**DATA LISTING:**

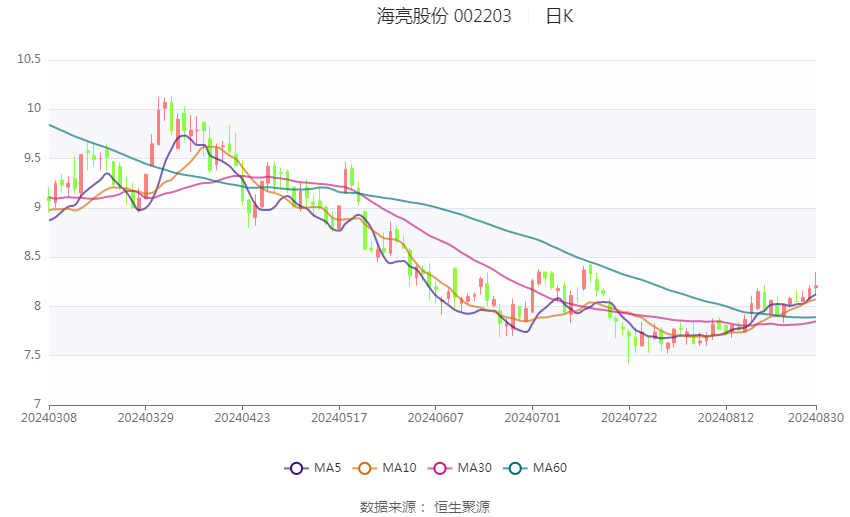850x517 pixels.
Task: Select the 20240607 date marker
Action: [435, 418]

---

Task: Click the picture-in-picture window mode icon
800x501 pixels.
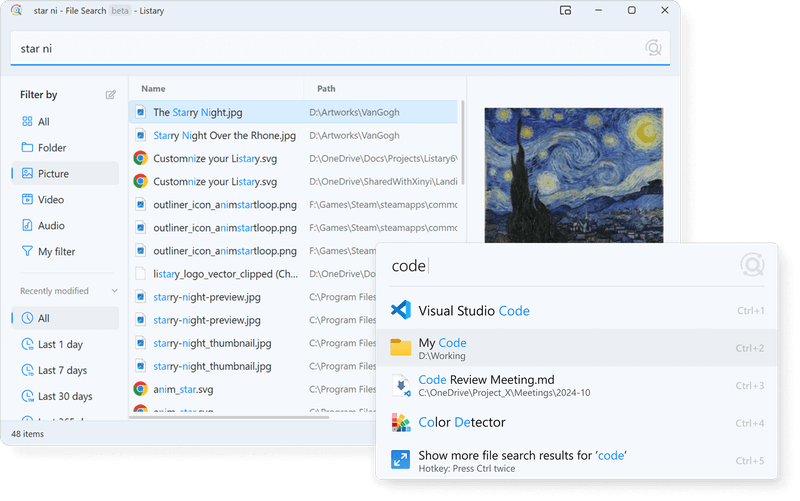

* * *

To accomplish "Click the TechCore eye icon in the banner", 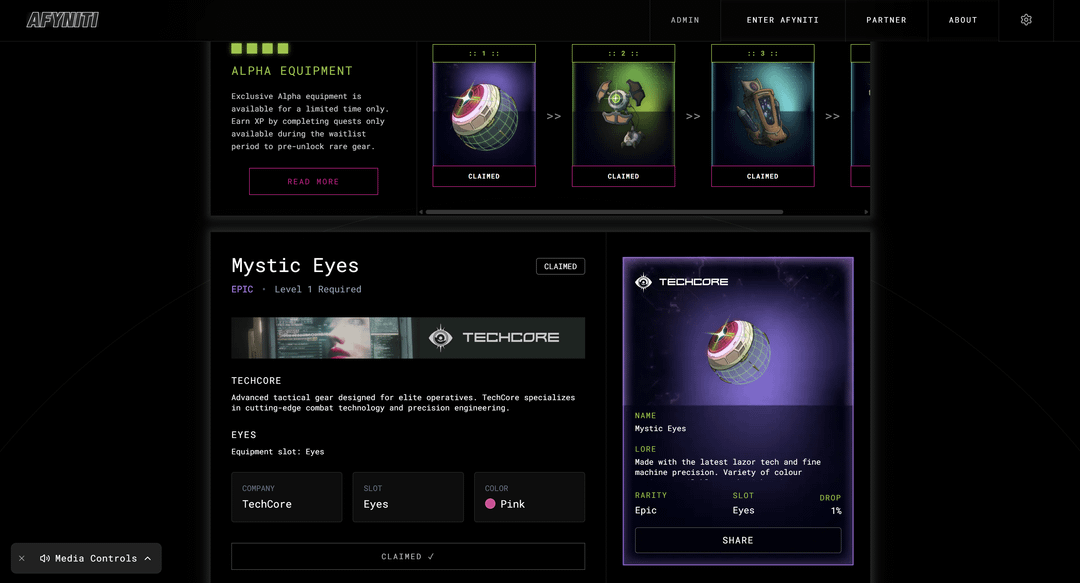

**ACTIVITY:** All lines in the listing above from the line containing "Task: Click the" to the line containing "800x501 pixels.", inclusive, should be retyped exactly; no other lines should appear.

**TASK OUTPUT:**
Task: Click the picture-in-picture window mode icon
800x501 pixels.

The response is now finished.